• Stated problem
Copy the book review below word for word, in full.

• Text shown
===============
Party of the People: Inside the Multiracial Populist Coalition Remaking the GOP
Patrick Ruffini
Simon & Schuster
Nov. 2023
336 pages
ISBN: 978-1982198626
Donald Trump’s stunning victory has not yet resulted in a renewed and thorough examination of political trends in America. Some have commented on the growing support which Trump’s Republicans are receiving from minority voters. The results were truly remarkable. Trump apparently carried 46% of Hispanic votes along with 39% of Asian votes, and serious inroads were also made with younger African-American males. Considering that Trump had already significantly increased his support among minorities in 2020, an important trend has now emerged.
In 2023, a book titled Party of the People: Inside the Multiracial Populist Coalition Remaking the GOP was released. Though the author Patrick Ruffini’s credentials as a Republican pollster and commentator were never in doubt, the Republican Party’s relatively poor performance in the 2022 midterms likely meant that not enough attention was dedicated to this book at the time.
Ruffini freely admits that he is nobody’s idea of a standard Trump populist. His educational and professional background shows him to be the embodiment of what is meant by “Establishment Republican.” Yet unlike many, Ruffini did not let his initial dislike of Donald Trump prevent him from trying to understand his political appeal.
===============
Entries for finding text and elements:
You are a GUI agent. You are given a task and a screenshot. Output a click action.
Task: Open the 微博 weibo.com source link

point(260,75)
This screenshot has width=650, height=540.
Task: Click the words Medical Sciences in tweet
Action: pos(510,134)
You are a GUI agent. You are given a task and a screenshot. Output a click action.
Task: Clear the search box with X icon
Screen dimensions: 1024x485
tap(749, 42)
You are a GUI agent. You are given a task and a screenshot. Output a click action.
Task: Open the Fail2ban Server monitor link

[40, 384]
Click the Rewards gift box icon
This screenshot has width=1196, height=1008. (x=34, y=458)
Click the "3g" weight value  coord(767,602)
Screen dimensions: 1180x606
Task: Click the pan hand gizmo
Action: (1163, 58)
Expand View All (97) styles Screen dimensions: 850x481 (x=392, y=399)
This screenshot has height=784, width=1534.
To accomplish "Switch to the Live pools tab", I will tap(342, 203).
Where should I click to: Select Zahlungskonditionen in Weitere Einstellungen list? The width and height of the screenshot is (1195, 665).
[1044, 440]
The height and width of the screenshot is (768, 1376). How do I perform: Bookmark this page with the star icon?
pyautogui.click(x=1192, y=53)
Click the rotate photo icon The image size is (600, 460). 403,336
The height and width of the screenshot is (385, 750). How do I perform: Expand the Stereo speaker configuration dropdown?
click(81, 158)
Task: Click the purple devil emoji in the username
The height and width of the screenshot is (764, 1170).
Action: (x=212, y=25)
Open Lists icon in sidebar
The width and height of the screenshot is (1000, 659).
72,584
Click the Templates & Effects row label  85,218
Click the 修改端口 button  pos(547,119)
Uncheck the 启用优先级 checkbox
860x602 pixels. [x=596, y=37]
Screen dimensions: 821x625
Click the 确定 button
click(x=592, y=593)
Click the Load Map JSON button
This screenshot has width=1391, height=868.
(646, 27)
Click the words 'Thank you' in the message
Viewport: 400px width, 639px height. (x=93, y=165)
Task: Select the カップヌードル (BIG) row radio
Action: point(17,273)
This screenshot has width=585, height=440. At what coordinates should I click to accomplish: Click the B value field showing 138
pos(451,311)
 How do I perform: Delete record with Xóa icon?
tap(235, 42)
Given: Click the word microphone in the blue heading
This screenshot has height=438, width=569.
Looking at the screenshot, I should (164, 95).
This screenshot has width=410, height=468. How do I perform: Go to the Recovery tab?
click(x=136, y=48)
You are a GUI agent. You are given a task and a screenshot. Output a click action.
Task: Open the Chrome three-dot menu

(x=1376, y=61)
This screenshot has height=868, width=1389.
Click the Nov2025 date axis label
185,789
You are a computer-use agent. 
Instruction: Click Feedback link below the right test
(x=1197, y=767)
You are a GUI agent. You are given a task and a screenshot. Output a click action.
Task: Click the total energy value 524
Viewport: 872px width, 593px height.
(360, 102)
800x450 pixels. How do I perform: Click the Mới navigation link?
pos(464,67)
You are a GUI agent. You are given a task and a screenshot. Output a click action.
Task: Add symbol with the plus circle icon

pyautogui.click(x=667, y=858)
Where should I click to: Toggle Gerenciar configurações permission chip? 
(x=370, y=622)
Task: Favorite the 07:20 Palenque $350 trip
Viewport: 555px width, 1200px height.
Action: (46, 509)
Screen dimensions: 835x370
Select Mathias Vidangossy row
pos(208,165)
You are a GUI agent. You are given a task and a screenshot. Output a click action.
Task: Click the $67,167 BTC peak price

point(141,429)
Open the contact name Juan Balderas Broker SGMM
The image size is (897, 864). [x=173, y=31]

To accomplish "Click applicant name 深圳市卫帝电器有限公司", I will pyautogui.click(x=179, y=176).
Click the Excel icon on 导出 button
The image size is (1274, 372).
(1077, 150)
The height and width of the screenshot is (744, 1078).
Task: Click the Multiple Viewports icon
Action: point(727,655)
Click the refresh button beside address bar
===============
• Result of the exercise
Party of the People: Inside the Multiracial Populist Coalition Remaking the GOP
Patrick Ruffini
Simon & Schuster
Nov. 2023
336 pages
ISBN: 978-1982198626
Donald Trump’s stunning victory has not yet resulted in a renewed and thorough examination of political trends in America. Some have commented on the growing support which Trump’s Republicans are receiving from minority voters. The results were truly remarkable. Trump apparently carried 46% of Hispanic votes along with 39% of Asian votes, and serious inroads were also made with younger African-American males. Considering that Trump had already significantly increased his support among minorities in 2020, an important trend has now emerged.
In 2023, a book titled Party of the People: Inside the Multiracial Populist Coalition Remaking the GOP was released. Though the author Patrick Ruffini’s credentials as a Republican pollster and commentator were never in doubt, the Republican Party’s relatively poor performance in the 2022 midterms likely meant that not enough attention was dedicated to this book at the time.
Ruffini freely admits that he is nobody’s idea of a standard Trump populist. His educational and professional background shows him to be the embodiment of what is meant by “Establishment Republican.” Yet unlike many, Ruffini did not let his initial dislike of Donald Trump prevent him from trying to understand his political appeal.